Interdire les billets de 500 euros, renforcer les moyens de contrôle, obliger les banques à déclarer leurs opérations "en lien" avec des paradis fiscaux: pour une fois unanimes, des députés de droite et de gauche ont présenté jeudi trente mesures contre la fraude fiscale.
Elus de la majorité UMP-Nouveau centre, ou de l'opposition PS/PCF, ils souhaitent qu'elles soient défendues par Nicolas Sarkozy en France ou à Bruxelles, quelques jours avant le G20 de Pittsburgh (24-25 septembre).
"Nous souhaitons que le secret bancaire ou le secret professionnel ne soit plus invoqué quand il s'agit de fraude fiscale. Pour nous, c'est un délit", a déclaré le président PS de la commission des Finances de l'Assemblée, Didier Migaud.
Au passage, M. Migaud a de nouveau confirmé l'existence d'une liste de résidents fiscaux français détenant des comptes en Suisse.
Pour l'Etat, la fraude fiscale représente une perte de recettes de 29 à 40 milliards d'euros, selon une estimation du Conseil des prélèvements obligatoires en 2007.
"Nous pensons qu'il y a une conjoncture favorable et qu'il faut aller le plus loin possible", a ajouté le rapporteur UMP du Budget, Gilles Carrez.
Plus sceptiques, Henri Emmanuelli (PS) et Jean-Pierre Brard (app. PCF) ont estimé que, même en période de crise, les bonnes intentions n'ont pas été relayées dans les faits.
"En matière de bonus, je considère que l'on n'a rien fait.

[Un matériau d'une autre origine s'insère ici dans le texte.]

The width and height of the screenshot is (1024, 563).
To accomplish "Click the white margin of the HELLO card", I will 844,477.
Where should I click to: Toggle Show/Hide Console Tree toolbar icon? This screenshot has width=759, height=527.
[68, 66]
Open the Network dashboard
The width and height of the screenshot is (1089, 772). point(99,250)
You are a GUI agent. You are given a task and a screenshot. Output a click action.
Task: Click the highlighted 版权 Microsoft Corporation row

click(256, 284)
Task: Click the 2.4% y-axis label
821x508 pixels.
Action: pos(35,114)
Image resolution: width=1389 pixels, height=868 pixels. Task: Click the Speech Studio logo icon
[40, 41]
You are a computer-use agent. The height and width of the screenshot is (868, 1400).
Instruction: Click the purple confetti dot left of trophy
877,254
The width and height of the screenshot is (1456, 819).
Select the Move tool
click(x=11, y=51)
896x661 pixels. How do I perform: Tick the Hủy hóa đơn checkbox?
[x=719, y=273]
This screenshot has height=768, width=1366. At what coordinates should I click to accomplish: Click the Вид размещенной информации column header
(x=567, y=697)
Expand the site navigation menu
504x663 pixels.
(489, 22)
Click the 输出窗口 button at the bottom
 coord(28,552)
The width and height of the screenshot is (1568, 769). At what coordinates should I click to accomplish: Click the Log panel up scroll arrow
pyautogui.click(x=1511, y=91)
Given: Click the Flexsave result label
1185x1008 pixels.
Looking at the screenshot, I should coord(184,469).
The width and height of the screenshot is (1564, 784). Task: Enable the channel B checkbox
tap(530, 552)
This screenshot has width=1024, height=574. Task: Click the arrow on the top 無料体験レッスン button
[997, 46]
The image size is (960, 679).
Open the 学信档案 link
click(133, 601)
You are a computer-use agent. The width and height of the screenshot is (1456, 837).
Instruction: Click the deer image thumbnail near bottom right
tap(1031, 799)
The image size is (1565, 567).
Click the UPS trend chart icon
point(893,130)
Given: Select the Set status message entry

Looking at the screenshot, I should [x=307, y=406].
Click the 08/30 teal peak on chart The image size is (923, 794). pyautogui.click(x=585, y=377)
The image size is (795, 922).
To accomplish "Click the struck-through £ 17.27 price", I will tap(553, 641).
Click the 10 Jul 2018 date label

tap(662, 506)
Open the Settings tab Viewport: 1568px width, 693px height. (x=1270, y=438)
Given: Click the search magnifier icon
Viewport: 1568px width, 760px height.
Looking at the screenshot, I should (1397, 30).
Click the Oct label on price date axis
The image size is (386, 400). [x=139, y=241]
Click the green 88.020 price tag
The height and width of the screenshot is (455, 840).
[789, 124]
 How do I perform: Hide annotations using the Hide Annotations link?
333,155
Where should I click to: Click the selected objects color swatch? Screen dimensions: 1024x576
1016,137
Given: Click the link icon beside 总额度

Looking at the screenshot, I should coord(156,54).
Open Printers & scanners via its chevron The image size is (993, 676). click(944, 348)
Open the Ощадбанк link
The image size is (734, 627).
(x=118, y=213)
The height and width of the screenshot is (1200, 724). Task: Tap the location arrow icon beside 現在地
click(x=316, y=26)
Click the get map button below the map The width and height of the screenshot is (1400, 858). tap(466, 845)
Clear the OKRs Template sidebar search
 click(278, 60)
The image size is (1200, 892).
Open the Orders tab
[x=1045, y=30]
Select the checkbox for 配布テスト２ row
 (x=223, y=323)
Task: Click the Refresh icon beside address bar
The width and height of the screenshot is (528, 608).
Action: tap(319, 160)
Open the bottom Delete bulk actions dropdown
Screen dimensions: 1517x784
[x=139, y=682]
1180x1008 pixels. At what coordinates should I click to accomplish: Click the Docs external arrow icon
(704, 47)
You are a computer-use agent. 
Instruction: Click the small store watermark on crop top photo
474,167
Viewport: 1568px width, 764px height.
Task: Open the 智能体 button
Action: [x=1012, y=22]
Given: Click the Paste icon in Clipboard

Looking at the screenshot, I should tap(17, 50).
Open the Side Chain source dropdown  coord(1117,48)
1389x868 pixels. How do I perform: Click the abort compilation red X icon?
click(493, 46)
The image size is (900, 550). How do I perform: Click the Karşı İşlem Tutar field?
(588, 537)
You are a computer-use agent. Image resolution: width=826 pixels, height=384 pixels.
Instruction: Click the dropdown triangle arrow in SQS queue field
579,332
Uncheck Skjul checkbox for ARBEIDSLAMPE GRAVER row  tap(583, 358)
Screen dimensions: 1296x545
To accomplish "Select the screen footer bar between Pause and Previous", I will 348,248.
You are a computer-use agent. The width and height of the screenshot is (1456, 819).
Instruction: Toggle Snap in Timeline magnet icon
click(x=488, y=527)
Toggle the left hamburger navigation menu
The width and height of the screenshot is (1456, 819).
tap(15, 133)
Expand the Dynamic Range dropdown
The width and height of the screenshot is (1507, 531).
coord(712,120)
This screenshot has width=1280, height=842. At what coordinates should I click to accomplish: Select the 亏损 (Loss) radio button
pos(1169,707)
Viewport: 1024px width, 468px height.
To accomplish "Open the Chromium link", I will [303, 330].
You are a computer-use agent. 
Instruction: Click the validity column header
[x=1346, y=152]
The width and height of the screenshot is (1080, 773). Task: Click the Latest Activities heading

On a des promesses", a déploré M. Emmanuelli.
M. Brard a rappelé que 24 parlementaires avaient fait des propositions sur la crise avant le G20 de Londres début avril. "Le président (Sarkozy) avait dit qu'elles étaient très utiles. Quand nous lui avons demandé ce qu'il en faisait par rapport au G20, le poste était débranché...".
Les députés recommandent que la France plaide auprès de ses partenaires européens pour la suppression du billet de 500 euros.
"Depuis la disparition du billet de 1.000 dollars, le billet de 500 euros représente la valeur en espèces la plus importante. Or, le blanchiment d'argent sale passe très souvent par le recours aux espèces", expliquent-ils.
Pour les mêmes raisons, ils veulent aussi "fixer les seuils d'interdiction de paiement en espèces à 3.000 euros pour les particuliers et à 1.100 euros pour les commerçants".
La France doit aussi se doter de sa propre liste de "territoires non-coopératifs" avec l'administration dans la traque de l'évasion fiscale.
La Suisse est-elle visée? "En Suisse, il semble qu'on considère que voler la collectivité n'est pas un délit", a lancé Henri Emmanuelli, qui incarne l'aile gauche du PS.
"Nous espérons que cela change", a tempéré Didier Migaud, en mentionnant un avenant à la convention fiscale entre la France et la Suisse qui doit permettre un échange d'informations bancaires entre les deux pays. Elle doit encore être ratifiée par la Suisse, a-t-il souligné.
Les députés veulent aussi "accroître les moyens de contrôle" de l'administration sur les fraudeurs.
En plus de la cellule de lutte antiblanchiment Tracfin, ils suggèrent de créer "un service fiscal d'enquêtes", avec des agents dotés de la qualité de police judicaire, sous l'autorité du parquet.
Cette recommandation pourrait faire l'objet d'un amendement au projet de loi de finances 2010 examiné à l'Assemblée mi-octobre, avec cette année déjà à l'ordre du jour la taxe carbone.
Les députés français veulent aussi obliger les établissements financiers à déclarer toute opération "en lien" avec un paradis fiscal.